Prompt A |
List every dollar amount mentioned in the post about prizes, as it appears there.
Prompt B |
Retype the part of the post about prizes that begins at the words "But a quick" and stop after the words "and fail? Ah-hem.".

+++ Source extract +++

"Cosmic Inflation" by Don Dixon
Best I know, no one awards a prize for breakthroughs in organizational thinking, never mind practice. I can't even remember an author receiving one of the literary crowns (authors don't receive money, remember, the largest bag of bucks being the Nobel for literature -- $1.1M-ish awarded to a mere 100 or so folks in all of the world's existence) to any book about business ideas. Wait. I'm a little uninformed and thinking way too narrowly. A serious foray into search reveals this award from Financial Times and Goldman Sachs, which appears to have been cashing out to business book authors (about $50K, not bad) since 2005.
But a quick skim of awardees indicates their works are predictably, given the grantors, about Wall Street, where of course the way the companies and people they write about are organized is not the point. What they're organized for, obviously, makes quite a good story (follow the money)... which suggests this question: Who's going to get the big advance for the book on what these companies' organizational structures might have to do with why they succeed and fail? Ah-hem.
Why is this on my mind? My personal newswire for interesting stuff around organizations, Tom Stewart, whose feed on Facebook often catches my attention, does so again. Today he posts about the new no-strings (so to speak)-attached-prize in physics -- a cool $3M, awarded to each of nine (9!) physicists working on cosmic "inflation," which arguably could also be given to someone on Wall Street. The awarder is one Yuri Milner, a physicist-turned-social-media entrepreneur (he's no dope). Need I tell you that part of his $12B fortune comes from his early investment in Facebook, where, naturally, I saw Tom's post about this prize?
Here's, in part, how Nature reports it (though they missed the string-theory twist):
“The intention was to say that science is as important as shares trading on Wall Street,” Milner told Nature. The prize money comes with no strings attached, although Milner hopes that the theorists will contribute to a new lecture series for the public. Milner also plans to create an annual $100,000 New Horizons prize for young researchers and an ad hoc version of the Fundamental Physics Prize that can be won at any time “in exceptional cases”, the website says. According to the rules of the prizes, anyone can be nominated, and future prizewinners will be selected by a committee of all previous ones.
So here's my message to the next Sloan/Insead/Said grad in management who figured out how to make something of him/herself. Start a prize for "quantum organizational breakthroughs." Even call it that and it will sound scientific so people will think it's important. There's a lot of it going around these days.

+++ Information supplied +++

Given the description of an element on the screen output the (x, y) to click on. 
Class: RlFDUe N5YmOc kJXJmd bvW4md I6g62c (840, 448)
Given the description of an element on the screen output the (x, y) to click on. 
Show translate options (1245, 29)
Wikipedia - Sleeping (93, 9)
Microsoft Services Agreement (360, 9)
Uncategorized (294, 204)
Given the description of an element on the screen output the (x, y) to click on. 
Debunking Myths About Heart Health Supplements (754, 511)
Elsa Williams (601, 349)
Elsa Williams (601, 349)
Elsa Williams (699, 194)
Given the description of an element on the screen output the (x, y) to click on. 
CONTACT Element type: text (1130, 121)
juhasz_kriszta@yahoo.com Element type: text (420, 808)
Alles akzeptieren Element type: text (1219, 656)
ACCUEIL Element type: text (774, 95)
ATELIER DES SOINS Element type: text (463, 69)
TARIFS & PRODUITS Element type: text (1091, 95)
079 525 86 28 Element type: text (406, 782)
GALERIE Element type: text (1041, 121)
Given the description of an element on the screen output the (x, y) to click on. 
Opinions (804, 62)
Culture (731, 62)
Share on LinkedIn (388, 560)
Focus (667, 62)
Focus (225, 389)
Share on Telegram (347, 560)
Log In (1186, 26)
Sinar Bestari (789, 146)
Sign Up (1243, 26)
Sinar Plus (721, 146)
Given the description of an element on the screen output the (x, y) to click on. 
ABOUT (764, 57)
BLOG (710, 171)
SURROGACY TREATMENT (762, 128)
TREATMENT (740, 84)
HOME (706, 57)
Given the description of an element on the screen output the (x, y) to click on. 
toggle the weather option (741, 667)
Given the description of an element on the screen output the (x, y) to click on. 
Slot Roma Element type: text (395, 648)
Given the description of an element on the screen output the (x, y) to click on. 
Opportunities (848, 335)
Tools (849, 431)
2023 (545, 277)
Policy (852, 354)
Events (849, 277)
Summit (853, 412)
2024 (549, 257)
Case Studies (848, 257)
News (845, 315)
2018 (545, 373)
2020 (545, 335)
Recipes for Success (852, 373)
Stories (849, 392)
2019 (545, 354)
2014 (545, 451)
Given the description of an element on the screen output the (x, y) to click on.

+++

Expected answer A |
$1.1M
$50K
$3M
$12B
$100,000

Expected answer B |
But a quick skim of awardees indicates their works are predictably, given the grantors, about Wall Street, where of course the way the companies and people they write about are organized is not the point. What they're organized for, obviously, makes quite a good story (follow the money)... which suggests this question: Who's going to get the big advance for the book on what these companies' organizational structures might have to do with why they succeed and fail? Ah-hem.